Entries provided

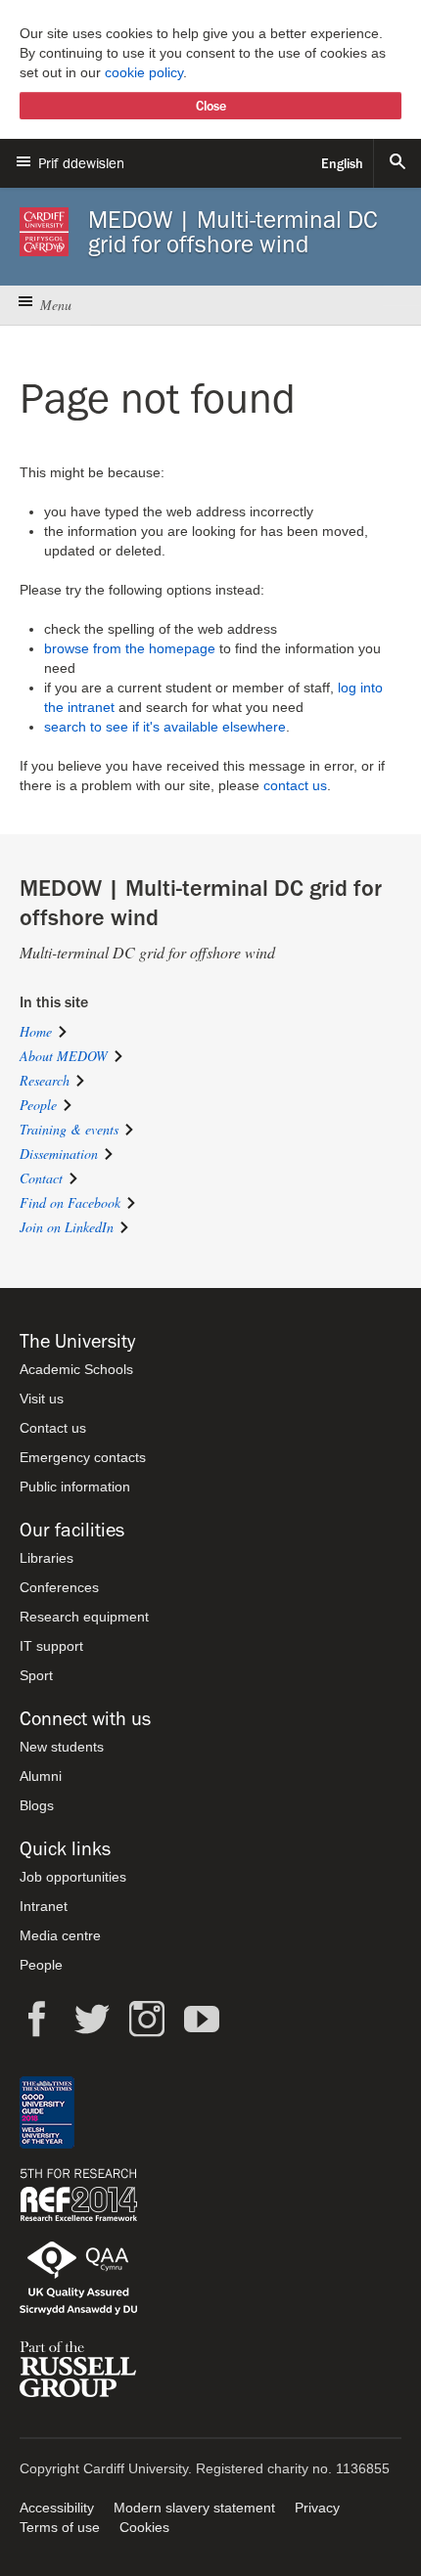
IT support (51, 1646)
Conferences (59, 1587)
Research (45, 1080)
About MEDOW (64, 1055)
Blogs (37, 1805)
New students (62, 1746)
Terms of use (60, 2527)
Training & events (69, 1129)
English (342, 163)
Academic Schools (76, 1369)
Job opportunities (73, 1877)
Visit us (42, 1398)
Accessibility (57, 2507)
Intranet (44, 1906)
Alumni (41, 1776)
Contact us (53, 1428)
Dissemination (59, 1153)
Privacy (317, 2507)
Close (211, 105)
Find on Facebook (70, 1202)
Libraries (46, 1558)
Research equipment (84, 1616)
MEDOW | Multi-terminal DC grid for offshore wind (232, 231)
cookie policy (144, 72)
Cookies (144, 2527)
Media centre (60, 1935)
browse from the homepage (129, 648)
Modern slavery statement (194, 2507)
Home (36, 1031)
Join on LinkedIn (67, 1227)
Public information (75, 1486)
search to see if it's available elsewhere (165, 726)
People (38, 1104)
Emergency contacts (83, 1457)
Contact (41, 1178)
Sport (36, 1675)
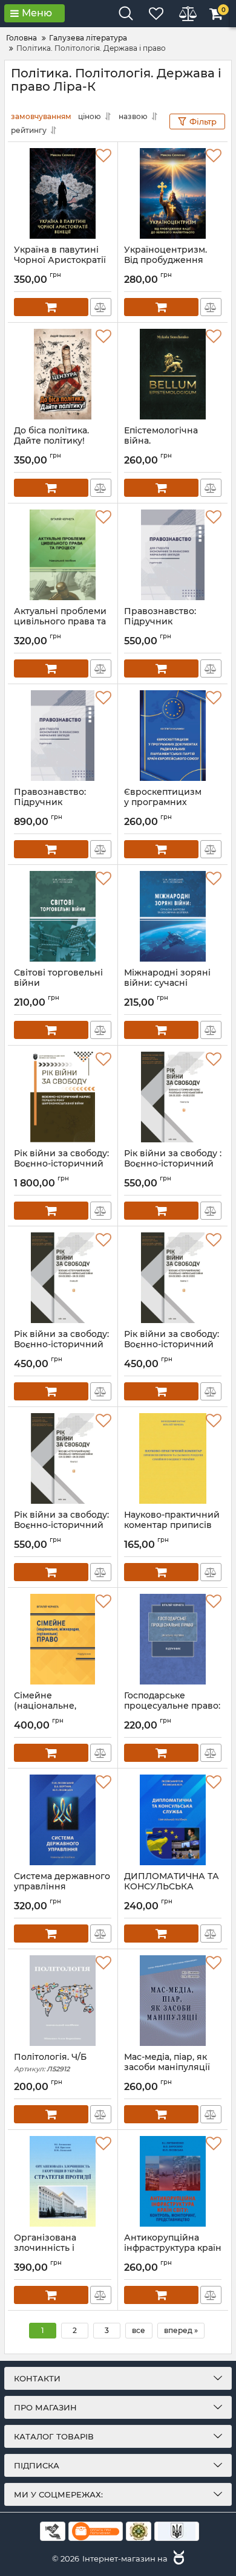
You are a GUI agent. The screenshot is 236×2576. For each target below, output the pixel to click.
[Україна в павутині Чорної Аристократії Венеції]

What needs to be done
Check each line of the records for the word "MEDOW", and show the lines that contain it.

Task result
About MEDOW (64, 1055)
MEDOW | Multi-terminal DC grid for offshore wind (232, 231)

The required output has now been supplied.